La víctima reveló a El Diario que amplió sus declaraciones sobre el hecho que ocurrió el año pasado en Corcovado cuando Barbato era presidente de Lotería y ella trabajaba en ese lugar. “El hecho de violencia ocurrió, me fracturó dos costillas, tuve hundimiento de esternón y luxación de hombros de los cuales ha quedado secuelas”, dijo.
Patterson lamentó que sean tan pocas las personas que se animen a denunciar, ya que “les pasa a todas las víctimas que deben volver a declarar y es un escrutinio constante sobre la palabra de uno”.
Agregó que no es fácil hacer una denuncia cuando se tiene un afecto a la otra persona. “Este hecho me ha perjudicado bastante porque me costó reponerme, hubo una prohibición de acercamiento porque sucedieron cosas, también una consigna policial por mucho tiempo fuera de mi casa y actualmente la policía de Gaiman está pendiente del tema. Además, mi familia me ayudó mucho”, contó.

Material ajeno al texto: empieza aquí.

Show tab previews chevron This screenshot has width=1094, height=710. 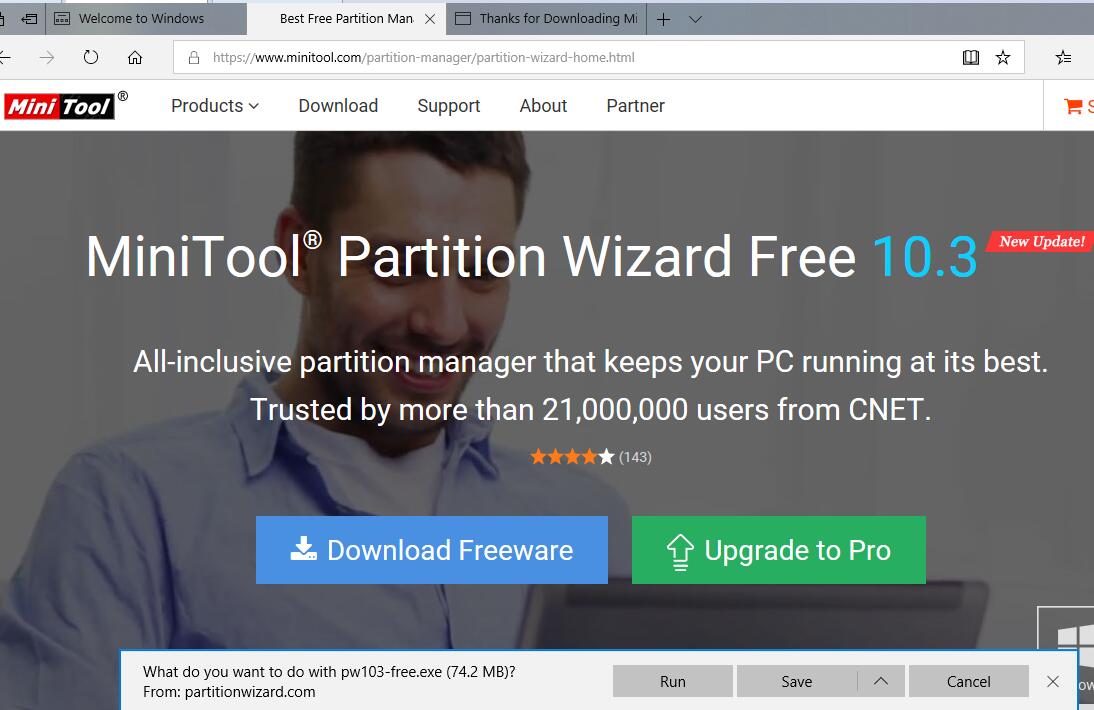pyautogui.click(x=696, y=19)
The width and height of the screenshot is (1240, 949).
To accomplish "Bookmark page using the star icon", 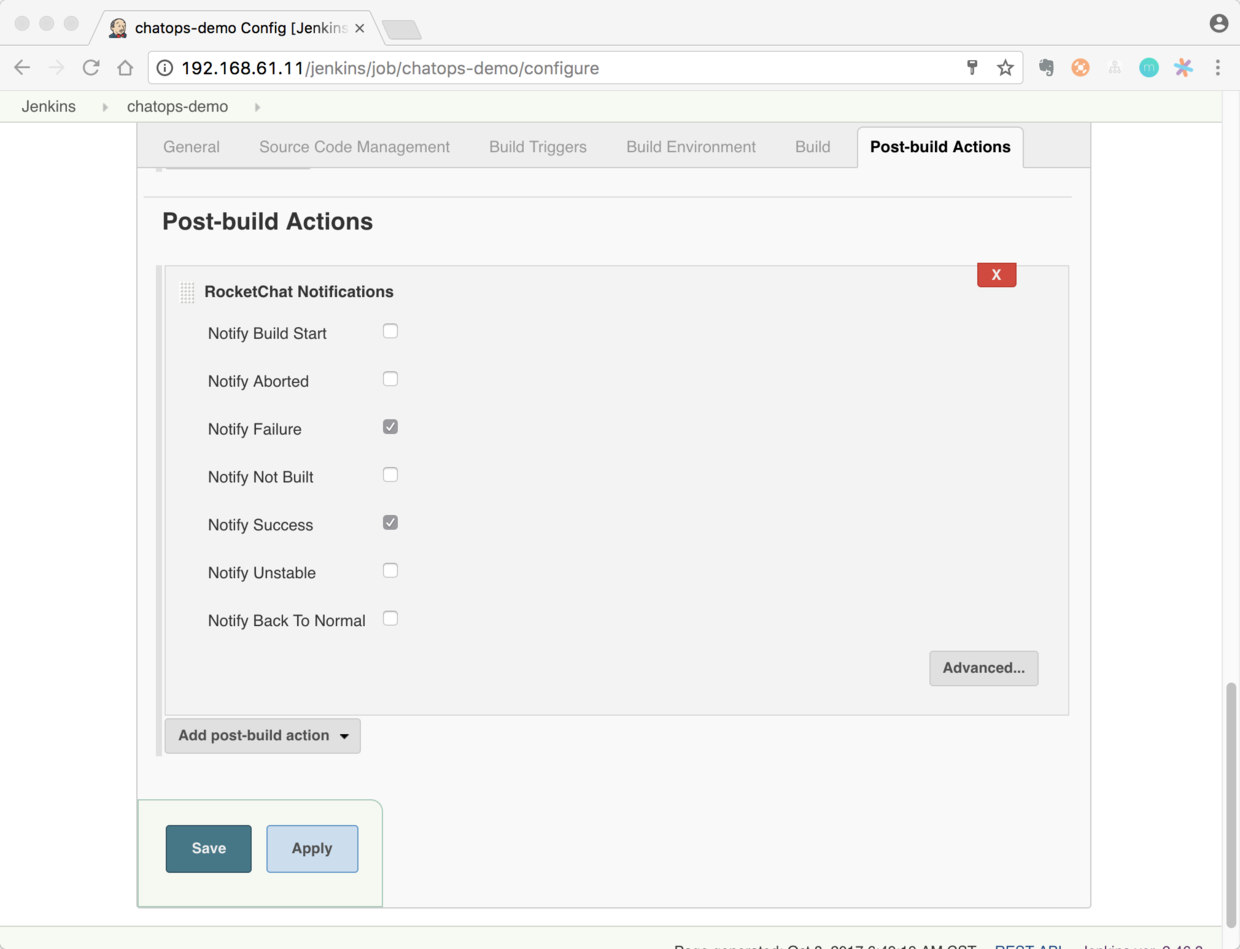I will pos(1005,68).

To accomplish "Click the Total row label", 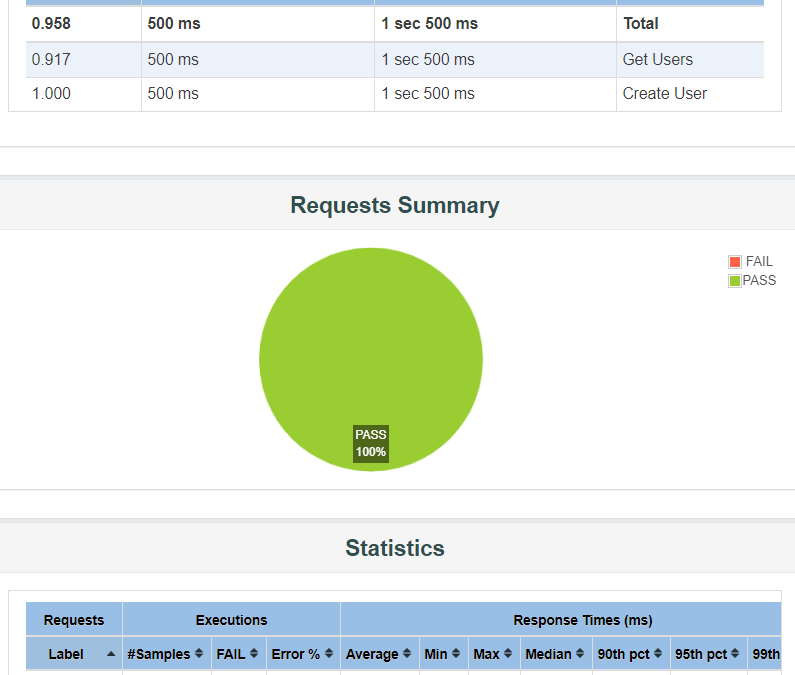I will point(641,23).
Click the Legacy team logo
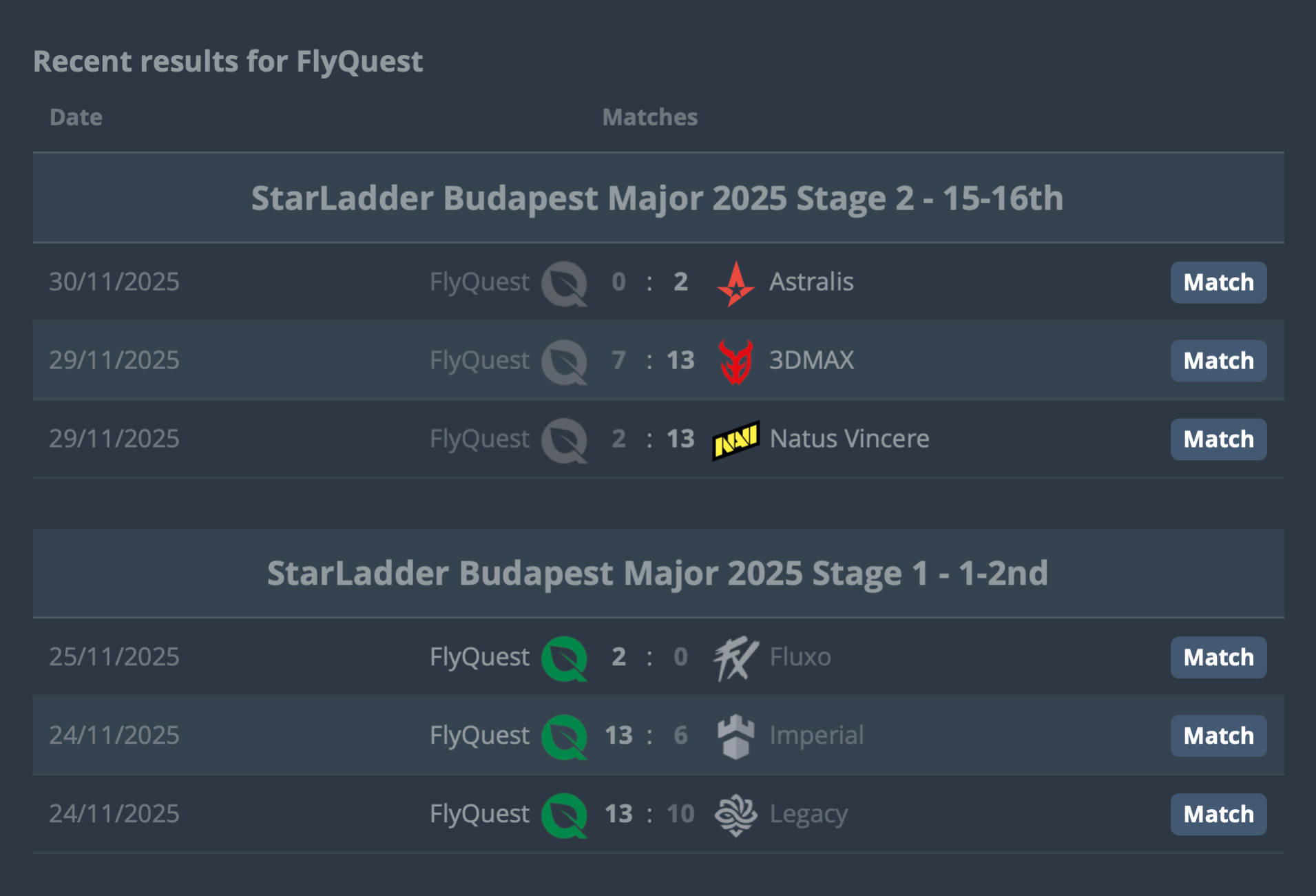Viewport: 1316px width, 896px height. coord(735,815)
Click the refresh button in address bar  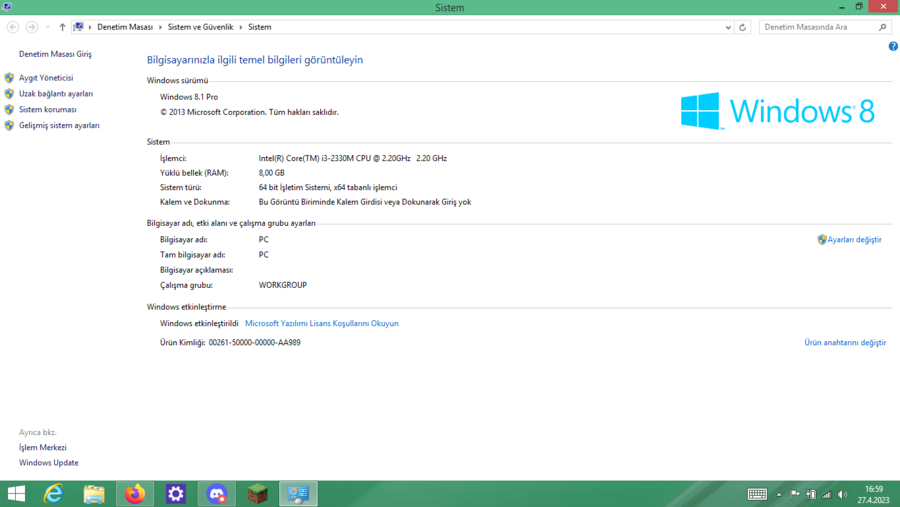click(742, 27)
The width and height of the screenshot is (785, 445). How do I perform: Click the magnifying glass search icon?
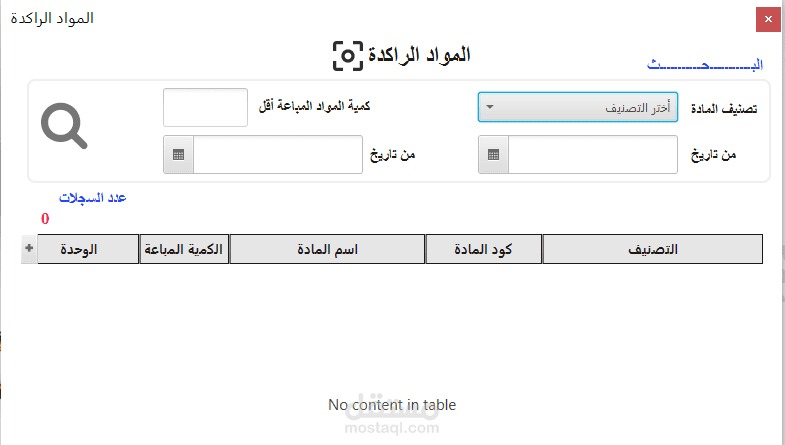[x=64, y=127]
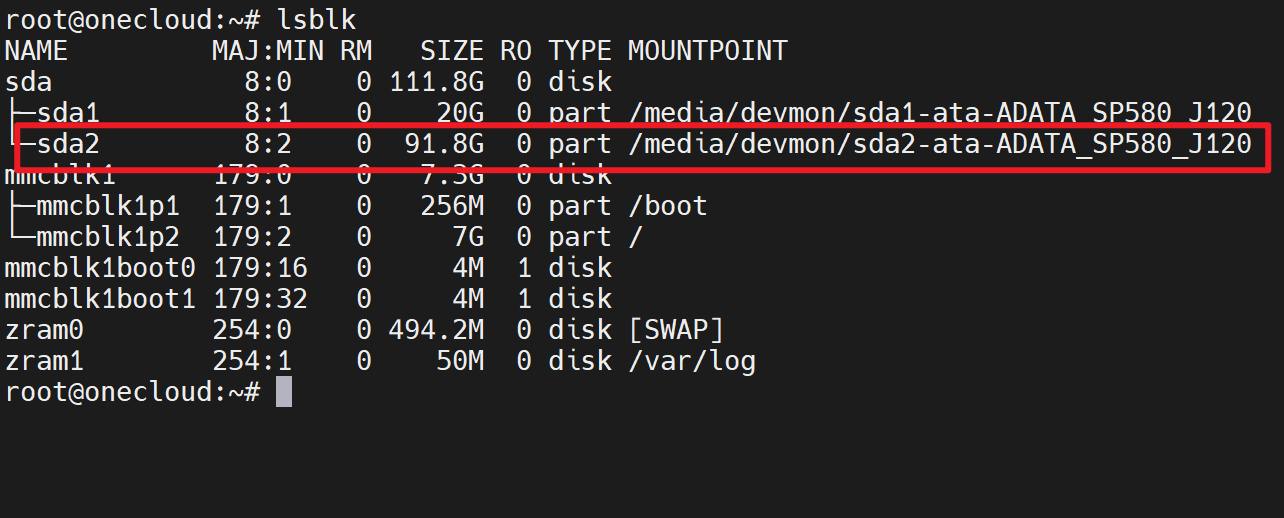Click the zram1 device name
Screen dimensions: 1284x518
[x=44, y=361]
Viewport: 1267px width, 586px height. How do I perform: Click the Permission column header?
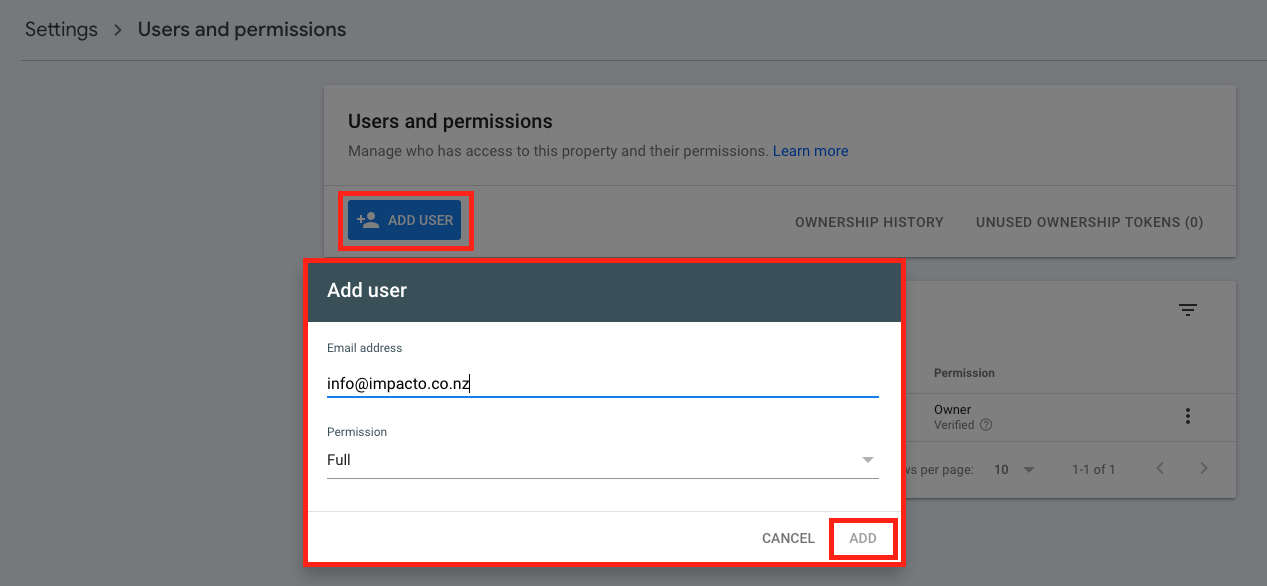[x=964, y=373]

Patterson, que es coordinadora en Chubut de la ONG Grooming Argentina, dijo que en este momento no tiene miedo, pero que el hecho le afectó psicológicamente. “Ayudar a muchas personas por distintos casos de grooming me sacó de esa situación de crisis en la que padece cualquier persona que haya sufrido violencia de género”, reveló.